Коняев пошел назад к остановке трамвая, а когда случайно обернулся, то увидел, что солдат-сторож о чем-то оживленно рассказывает другому, подошедшему со стороны, должно быть из балки, и показывает в его сторону рукой.

— Уж он и меня не за немецкого ли шпиона принял, болван? — сердито бормотнул Коняев.

К Дуне он раз пришел и спросил ее:

— Ты русские песни умеешь петь?

— Отец мой, кузнец, петь меня обучал, конечно, ну только шкворнем… Ишь чего выдумал, папаша: пе-еть!

И Дуня избоченилась, сделала правой рукой, сильно скосила глаза в его сторону, выгнула шею и пропела фальшиво, но громко:

Я цыганский барон, У меня много жен!..

— К черту!.. «Лучинушку», — мрачно сказал капитан.

— Такую не знаю, — обиделась Дуня. — Хамская какая-нибудь?

— Что? Русская, дура!.. «Хамская»!.. А «Красный сарафан» знаешь?

— Сара-фан?.. А-а… сарафаны я в иллюзионе видала… Так это ж у кацапов сарафаны носят!

— У каких это таких у ка-ца-пов? А ты кто?

— Я севастопольская мещанка, не забывай, папаша! Еще бы мне в сарафанах ходить, да коноплю трепать. «Чаго-й-то эт-та ты, мол, Ванькя, штей не хлябашь? Отощашь тах-та», — проговорила она сильно в нос и очень растягивая слова.

— Что-о?.. Ах, ты, отщепенка!.. Дрянь! — закричал капитан, покраснев. — Россию свою судить, — а? Над Россией смеется!.. И кто же смеется и судит? Шлюха судит!..

Капитан сказал еще два густых слова и, плюнув на порог, вышел.

Больше он не заходил к Дуне.

Как-то долгим вечером, сидя дома около топившейся печки (очень редко топили, но теперь захолодало вдруг, выпал снег, начались морозцы, и бедный миндаль, наивно поверивший раннему теплу, погиб, конечно), Коняев сказал сестре:

— Каменным углем топим!.. Вонь даже, а? Мерзость какая! И того, если б хозяин с железной дорогой не был хорошо знаком, не достать бы никак… То ли дело у нас-то? Береза! Сосна!.. И у печки-то сидишь, и то бывало… Совсем не то… Нет, совсем не то! Довольно! Кончено!.. Весной мы отсюда едем… Чтобы я здесь еще и лето жил? Слуга покорный!.. Пользу тебе это принесло, конечно, все-таки Крым… Ты меньше кашляешь… Гораздо меньше!

— Разумеется, я поправляюсь, — живо вставила Соня. — Ты знаешь, я ведь и в весе прибавилась: на пять фунтов!

— Вот как! — приятно изумился Коняев, хотя уже знал об этом: она так же оживленно сказала ему об этом еще две недели назад, и он так же приятно изумился: «вот как!» — Значит, в апреле мы — в свои края!.. Я придумал — и будет очень дешево: в имение! Там у них все это свое: молоко, яйца, — теленка, поросенка когда-нибудь зарежут, — куда девать! Там даже и рады будут, хоть и дешево: некуда же девать, — ты сама подумай!

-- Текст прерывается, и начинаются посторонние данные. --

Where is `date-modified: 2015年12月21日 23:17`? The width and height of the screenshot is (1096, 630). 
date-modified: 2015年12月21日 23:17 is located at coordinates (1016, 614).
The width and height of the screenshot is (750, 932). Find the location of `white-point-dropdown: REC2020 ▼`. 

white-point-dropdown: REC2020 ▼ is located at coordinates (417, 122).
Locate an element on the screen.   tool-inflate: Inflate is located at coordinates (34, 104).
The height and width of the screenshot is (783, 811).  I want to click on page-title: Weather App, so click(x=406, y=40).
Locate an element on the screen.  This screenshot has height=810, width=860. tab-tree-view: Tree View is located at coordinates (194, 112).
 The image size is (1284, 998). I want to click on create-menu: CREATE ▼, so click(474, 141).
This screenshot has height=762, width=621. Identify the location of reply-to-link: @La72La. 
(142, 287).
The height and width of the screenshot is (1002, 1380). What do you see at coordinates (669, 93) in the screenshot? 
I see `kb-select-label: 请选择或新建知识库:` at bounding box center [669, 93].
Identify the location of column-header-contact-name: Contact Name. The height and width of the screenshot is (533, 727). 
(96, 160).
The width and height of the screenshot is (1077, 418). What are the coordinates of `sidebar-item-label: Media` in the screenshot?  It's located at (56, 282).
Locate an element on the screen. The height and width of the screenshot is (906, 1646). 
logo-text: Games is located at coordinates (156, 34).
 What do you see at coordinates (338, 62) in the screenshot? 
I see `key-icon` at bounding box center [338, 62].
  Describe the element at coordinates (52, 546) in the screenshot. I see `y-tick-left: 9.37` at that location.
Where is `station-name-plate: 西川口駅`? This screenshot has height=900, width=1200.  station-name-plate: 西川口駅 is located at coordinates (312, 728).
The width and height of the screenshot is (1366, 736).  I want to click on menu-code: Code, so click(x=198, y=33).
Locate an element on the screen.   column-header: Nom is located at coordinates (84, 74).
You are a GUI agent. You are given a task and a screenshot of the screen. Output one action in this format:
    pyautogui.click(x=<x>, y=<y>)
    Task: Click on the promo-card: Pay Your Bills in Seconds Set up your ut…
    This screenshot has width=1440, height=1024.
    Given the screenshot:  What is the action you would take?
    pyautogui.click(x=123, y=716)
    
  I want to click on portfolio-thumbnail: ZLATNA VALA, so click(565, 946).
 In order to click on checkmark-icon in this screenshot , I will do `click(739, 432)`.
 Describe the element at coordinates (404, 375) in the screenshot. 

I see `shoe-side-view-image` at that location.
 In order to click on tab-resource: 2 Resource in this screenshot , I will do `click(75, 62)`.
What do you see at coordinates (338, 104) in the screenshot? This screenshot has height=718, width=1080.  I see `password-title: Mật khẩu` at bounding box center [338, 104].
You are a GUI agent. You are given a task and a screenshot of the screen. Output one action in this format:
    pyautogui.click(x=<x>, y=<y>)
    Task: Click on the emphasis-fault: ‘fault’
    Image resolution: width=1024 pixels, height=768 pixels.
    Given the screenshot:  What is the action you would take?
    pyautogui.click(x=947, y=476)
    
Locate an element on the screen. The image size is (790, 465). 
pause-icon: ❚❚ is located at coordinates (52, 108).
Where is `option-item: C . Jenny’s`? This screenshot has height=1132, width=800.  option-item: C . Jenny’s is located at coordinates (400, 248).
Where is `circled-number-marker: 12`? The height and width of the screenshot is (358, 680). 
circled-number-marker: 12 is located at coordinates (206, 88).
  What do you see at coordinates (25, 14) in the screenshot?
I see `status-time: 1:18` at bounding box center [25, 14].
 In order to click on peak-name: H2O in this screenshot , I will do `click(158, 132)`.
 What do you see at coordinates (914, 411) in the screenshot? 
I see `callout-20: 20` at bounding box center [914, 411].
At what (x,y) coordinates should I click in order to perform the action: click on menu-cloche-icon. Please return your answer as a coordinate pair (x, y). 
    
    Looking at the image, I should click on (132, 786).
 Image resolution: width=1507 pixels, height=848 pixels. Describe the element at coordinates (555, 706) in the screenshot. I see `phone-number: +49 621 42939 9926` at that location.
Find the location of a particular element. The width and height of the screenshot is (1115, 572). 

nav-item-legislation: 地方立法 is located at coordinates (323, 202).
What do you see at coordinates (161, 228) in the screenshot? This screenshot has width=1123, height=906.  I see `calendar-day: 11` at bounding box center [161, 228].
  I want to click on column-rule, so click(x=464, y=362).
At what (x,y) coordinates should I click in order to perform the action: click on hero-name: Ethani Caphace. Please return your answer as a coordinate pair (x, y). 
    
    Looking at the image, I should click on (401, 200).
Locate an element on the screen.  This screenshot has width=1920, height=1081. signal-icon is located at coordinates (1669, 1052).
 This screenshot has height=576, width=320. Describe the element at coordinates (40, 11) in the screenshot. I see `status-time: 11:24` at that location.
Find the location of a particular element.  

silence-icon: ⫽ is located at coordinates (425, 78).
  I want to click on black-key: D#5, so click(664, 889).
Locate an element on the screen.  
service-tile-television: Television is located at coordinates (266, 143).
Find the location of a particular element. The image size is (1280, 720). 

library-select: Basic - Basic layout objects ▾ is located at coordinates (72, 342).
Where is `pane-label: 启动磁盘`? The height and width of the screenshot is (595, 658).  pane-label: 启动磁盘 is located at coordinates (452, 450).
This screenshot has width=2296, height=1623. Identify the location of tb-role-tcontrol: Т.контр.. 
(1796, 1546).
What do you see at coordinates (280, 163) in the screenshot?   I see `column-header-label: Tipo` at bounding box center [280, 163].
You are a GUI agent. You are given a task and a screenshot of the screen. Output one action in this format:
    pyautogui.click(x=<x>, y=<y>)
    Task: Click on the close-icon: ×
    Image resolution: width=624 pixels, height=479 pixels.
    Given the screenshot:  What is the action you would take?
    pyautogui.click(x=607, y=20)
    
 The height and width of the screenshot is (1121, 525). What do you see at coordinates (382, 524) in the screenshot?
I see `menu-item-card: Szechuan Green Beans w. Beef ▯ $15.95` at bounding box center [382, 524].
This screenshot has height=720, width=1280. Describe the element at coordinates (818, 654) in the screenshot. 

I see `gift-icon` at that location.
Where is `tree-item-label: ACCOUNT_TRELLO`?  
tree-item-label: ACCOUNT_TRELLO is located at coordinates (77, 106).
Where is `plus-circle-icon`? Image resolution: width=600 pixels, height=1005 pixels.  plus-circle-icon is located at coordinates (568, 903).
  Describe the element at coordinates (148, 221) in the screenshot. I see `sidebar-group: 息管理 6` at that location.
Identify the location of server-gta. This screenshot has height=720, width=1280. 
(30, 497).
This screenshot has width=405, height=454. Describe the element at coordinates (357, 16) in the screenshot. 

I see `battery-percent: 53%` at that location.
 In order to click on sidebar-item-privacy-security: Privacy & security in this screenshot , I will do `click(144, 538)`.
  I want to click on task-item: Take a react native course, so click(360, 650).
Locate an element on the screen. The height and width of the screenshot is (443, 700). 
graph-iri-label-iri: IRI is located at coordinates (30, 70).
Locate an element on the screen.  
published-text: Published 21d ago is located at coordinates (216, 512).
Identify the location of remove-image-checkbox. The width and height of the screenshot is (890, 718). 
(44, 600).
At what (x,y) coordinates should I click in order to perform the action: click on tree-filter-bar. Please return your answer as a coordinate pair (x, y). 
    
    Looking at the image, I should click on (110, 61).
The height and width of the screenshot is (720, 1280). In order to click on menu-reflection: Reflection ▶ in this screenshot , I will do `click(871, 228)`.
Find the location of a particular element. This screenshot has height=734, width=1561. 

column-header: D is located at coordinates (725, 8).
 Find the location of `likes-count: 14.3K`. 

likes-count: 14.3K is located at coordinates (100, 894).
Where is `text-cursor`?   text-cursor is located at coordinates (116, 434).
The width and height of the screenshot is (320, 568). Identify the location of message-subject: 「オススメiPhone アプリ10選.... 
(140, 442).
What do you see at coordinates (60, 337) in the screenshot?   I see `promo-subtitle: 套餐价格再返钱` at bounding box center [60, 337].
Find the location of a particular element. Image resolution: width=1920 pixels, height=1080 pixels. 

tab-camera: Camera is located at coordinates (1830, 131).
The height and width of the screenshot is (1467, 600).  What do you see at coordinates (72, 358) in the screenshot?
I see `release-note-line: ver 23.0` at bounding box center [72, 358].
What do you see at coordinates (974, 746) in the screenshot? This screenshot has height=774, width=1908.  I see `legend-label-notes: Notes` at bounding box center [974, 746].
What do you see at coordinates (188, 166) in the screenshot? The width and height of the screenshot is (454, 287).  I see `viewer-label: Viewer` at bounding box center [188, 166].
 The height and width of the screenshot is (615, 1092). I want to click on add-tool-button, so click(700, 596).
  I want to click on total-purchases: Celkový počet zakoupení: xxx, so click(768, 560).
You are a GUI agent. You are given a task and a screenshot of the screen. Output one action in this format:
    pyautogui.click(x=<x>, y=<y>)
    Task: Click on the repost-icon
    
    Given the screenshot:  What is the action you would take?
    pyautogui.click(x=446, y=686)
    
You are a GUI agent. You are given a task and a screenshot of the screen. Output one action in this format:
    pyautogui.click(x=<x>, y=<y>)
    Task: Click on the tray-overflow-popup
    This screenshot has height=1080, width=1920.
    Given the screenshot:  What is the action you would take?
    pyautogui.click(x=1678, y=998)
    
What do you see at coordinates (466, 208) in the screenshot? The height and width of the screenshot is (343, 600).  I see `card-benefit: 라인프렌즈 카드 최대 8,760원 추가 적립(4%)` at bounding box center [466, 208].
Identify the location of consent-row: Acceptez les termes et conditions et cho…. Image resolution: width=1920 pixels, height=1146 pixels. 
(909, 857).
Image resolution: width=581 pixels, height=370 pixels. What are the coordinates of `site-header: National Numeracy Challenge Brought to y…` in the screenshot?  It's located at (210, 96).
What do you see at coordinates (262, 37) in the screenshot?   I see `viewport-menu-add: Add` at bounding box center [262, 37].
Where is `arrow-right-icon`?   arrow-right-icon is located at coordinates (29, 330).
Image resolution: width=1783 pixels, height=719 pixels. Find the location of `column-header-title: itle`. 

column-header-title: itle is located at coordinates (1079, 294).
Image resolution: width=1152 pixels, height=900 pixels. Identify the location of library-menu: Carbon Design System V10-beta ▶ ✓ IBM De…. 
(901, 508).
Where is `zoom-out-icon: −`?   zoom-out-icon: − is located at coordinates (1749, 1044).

— Летом там хорошо будет, — отозвалась Соня, оставляя вышиванье. Она не говорила брату, что они больше живут ее вышиваньями, чем его пенсией, так как она заботливо привезла с собой целую корзину дорогой материи, рисунки, шелку и даже гарусу и продавала в магазин работу. — Летом в деревне молоко какое густое!.. Если не очень много дождей, то ничего… если лето сухое… Грибов много… Земляника!.. Кха… — она хотела было закашлять, но сдержалась, хотя и с большим трудом.

— Земляника! Боровая! А?.. Рыжики! Где здесь достанешь рыжиков?.. Попандопулов тут сколько угодно, а где рыжики?.. Если к Платонову, например, — помнишь? Там одна березовая аллея в три версты… Чудо! Сколько же он с нас может взять? Пус-тяки!.. Погостить даже с месяц можем, как старые соседи… Мы ведь с ним вместе охотились, когда я еще мичманом был… Он еще тогда у нас во флигеле неделю жил, помнишь? Тогда он у меня неделю, теперь мы у него… месяц, например… Ничего, он человек богатый, Платонов!